__Work to complete__:
Each of the following records is to be printed verbatim.

Stored data entries:
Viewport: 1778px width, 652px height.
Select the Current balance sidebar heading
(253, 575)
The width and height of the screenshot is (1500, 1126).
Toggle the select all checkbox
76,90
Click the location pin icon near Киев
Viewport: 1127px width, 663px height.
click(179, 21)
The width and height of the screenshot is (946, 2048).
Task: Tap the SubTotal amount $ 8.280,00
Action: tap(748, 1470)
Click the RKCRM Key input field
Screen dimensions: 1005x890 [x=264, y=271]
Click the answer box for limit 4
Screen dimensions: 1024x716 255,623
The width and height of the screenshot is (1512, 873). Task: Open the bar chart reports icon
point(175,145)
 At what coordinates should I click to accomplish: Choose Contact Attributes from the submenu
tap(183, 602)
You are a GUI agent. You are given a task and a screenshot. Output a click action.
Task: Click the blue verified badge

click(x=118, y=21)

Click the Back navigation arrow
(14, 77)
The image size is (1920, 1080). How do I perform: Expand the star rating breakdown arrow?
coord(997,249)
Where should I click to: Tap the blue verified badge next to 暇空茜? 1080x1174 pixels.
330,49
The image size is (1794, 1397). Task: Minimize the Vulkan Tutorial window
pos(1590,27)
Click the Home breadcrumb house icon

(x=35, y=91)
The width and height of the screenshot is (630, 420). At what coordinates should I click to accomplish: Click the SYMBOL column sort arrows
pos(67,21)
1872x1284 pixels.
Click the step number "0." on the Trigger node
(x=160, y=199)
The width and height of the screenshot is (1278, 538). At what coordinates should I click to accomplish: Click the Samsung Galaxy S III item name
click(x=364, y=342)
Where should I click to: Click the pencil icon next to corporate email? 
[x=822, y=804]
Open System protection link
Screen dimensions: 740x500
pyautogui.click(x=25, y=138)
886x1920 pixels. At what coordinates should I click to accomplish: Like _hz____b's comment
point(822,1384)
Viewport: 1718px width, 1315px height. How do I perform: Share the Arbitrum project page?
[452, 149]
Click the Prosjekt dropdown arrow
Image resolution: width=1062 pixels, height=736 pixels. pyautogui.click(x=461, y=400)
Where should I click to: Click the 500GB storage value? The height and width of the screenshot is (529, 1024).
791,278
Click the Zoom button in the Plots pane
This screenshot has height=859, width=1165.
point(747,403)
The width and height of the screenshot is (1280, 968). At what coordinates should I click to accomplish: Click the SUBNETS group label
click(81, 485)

__Answer section__:
Viewport: 1778px width, 652px height.
Select the Current balance sidebar heading
(253, 575)
The width and height of the screenshot is (1500, 1126).
Toggle the select all checkbox
76,90
Click the location pin icon near Киев
Viewport: 1127px width, 663px height.
click(179, 21)
The width and height of the screenshot is (946, 2048).
Task: Tap the SubTotal amount $ 8.280,00
Action: tap(748, 1470)
Click the RKCRM Key input field
Screen dimensions: 1005x890 [x=264, y=271]
Click the answer box for limit 4
Screen dimensions: 1024x716 255,623
The width and height of the screenshot is (1512, 873). Task: Open the bar chart reports icon
point(175,145)
 At what coordinates should I click to accomplish: Choose Contact Attributes from the submenu
tap(183, 602)
You are a GUI agent. You are given a task and a screenshot. Output a click action.
Task: Click the blue verified badge

click(x=118, y=21)

Click the Back navigation arrow
(14, 77)
The image size is (1920, 1080). How do I perform: Expand the star rating breakdown arrow?
coord(997,249)
Where should I click to: Tap the blue verified badge next to 暇空茜? 1080x1174 pixels.
330,49
The image size is (1794, 1397). Task: Minimize the Vulkan Tutorial window
pos(1590,27)
Click the Home breadcrumb house icon

(x=35, y=91)
The width and height of the screenshot is (630, 420). At what coordinates should I click to accomplish: Click the SYMBOL column sort arrows
pos(67,21)
1872x1284 pixels.
Click the step number "0." on the Trigger node
(x=160, y=199)
The width and height of the screenshot is (1278, 538). At what coordinates should I click to accomplish: Click the Samsung Galaxy S III item name
click(x=364, y=342)
Where should I click to: Click the pencil icon next to corporate email? 
[x=822, y=804]
Open System protection link
Screen dimensions: 740x500
pyautogui.click(x=25, y=138)
886x1920 pixels. At what coordinates should I click to accomplish: Like _hz____b's comment
point(822,1384)
Viewport: 1718px width, 1315px height. How do I perform: Share the Arbitrum project page?
[452, 149]
Click the Prosjekt dropdown arrow
Image resolution: width=1062 pixels, height=736 pixels. pyautogui.click(x=461, y=400)
Where should I click to: Click the 500GB storage value? The height and width of the screenshot is (529, 1024).
791,278
Click the Zoom button in the Plots pane
This screenshot has height=859, width=1165.
point(747,403)
The width and height of the screenshot is (1280, 968). At what coordinates should I click to accomplish: Click the SUBNETS group label
click(81, 485)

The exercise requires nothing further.